While stronger legislation is still needed, “cities are becoming the fulcrum for how we manage biodiversity,” says Gonzalez.
A critical mass of biodiversity expertise
McGill and other Quebec universities play a key role through research networks that build a critical mass of biodiversity expertise and facilitate communication with industry and government partners.
The QBSC is host to 105 researchers and 700 graduate students from 13 universities across the province. With Gonzalez as founding director, this McGill-based network fosters the discovery, monitoring, and sustainable use of biodiversity in Quebec, Canada, and around the world.
The QCBS is working with the Quebec government to develop a biodiversity observing network for the province. “The environment ministry of Quebec (the MDDELCC) came to us and asked: How can we monitor ecosystems in a way that gives a better understanding of biodiversity trends and supports smarter decisions about the use of our land and waters, while protecting biodiversity?”
The QCBS is also host to GEO BON, the Group on Earth Observations Biodiversity Observation Network. This international network of 2,300 experts is dedicated to monitoring the state of nature around the world. The ambition is to build a global observing system for nature just like the global climate observing system climate scientists have to monitor the climate. GEO BON collaborates with space agencies — such as NASA and the European Space Agency — to assess the state of ecosystems globally.
“We’re working to take the pulse of nature on a daily basis,” says Gonzalez, who serves as GEO BON co-chair. “We’re engaging not only with the space industry, but also with scientists who observe and measure nature on the ground, and we’re working to bring those two communities together.”
The “multiplier” effect
Gonzalez is also a co-lead of the “Adapting Urban Environments” theme of the McGill Sustainability Systems Initiative (MSSI), a network that connects researchers across the natural sciences, engineering, social sciences, and humanities.

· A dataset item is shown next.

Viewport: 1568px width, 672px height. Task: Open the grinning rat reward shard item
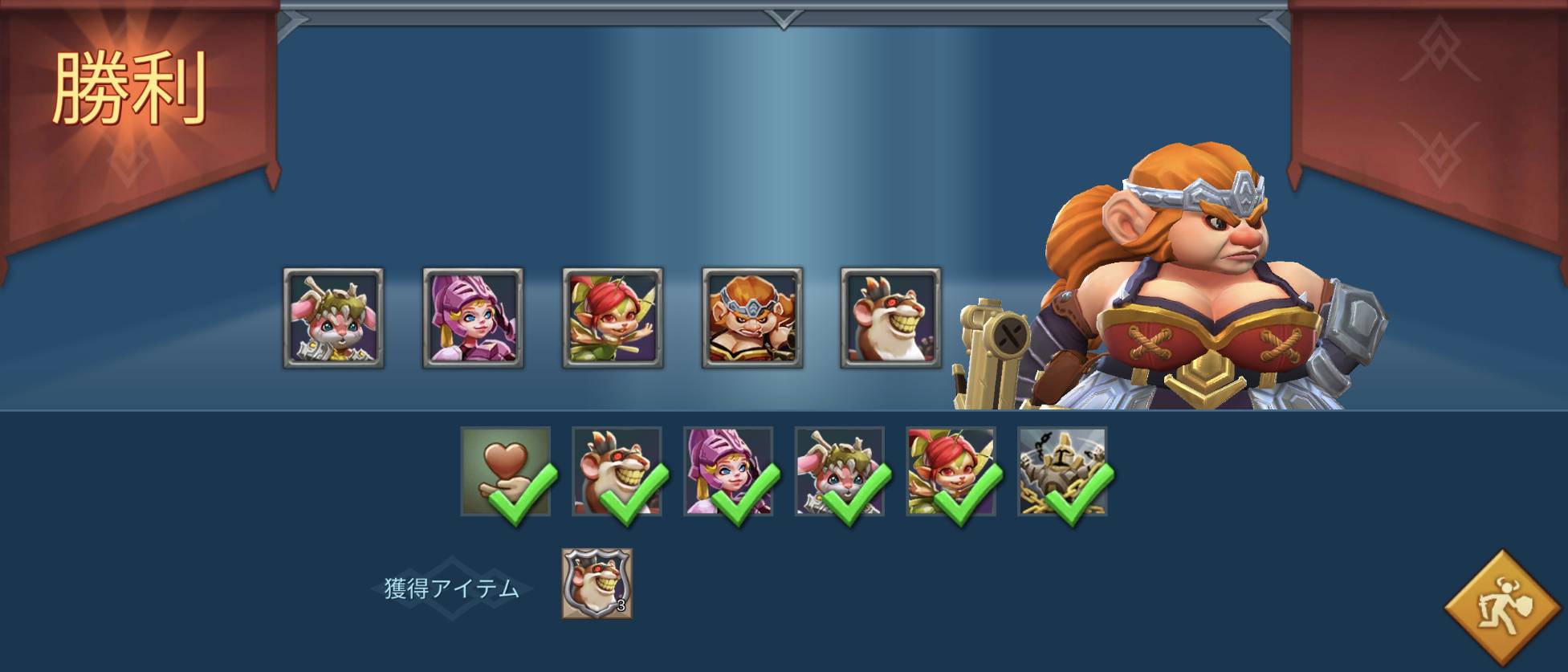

Research conducted by Gonzalez’s team has led to publications that summarize our understanding of how urban growth and sprawl is impacting nature in and around cities. “We know that urban growth tends to destroy habitat and fragment what’s left, to the detriment of the remaining biodiversity and ecosystem services that people depend upon,” says Gonzalez.
He notes, however, there are proven ways to mitigate impacts and to restore and protect habitats. He points to a recent paper, a case study in southern Quebec, which he co-authored with one of his master’s students, Valentin Lucet. Their research shows that reforestation and protection of habitat can be achieved strategically to slow the loss of habitat and allow it to persist — even in the face of future urban growth and land-use change.
Gonzalez was also a co-investigator on the landmark research initiative, the Montérégie Connection project, which focused on the rapidly suburbanizing agricultural landscape east of Montreal. The research team investigated how current and historic landscape structure influenced the provision of ecosystem services. Now completed, the project was the launching pad for the NSERC-funded strategic network named “ResNet,” led by Elena Bennett, Professor in Natural Resources Sciences at McGill, a collaboration of industry, government, NGO, and Indigenous partners working to promote sustainable and resilient ecosystems across Canada.
Gonzalez describes all these research networks as “multipliers” — interdisciplinary collaborations that build new partnerships among researchers and stakeholders and accelerate the translation of science into action.
“We build more effective scientific communities by working together across disciplines,” says Gonzalez. “Quebec should be proud of this expertise. We punch above our weight because we collaborate effectively.”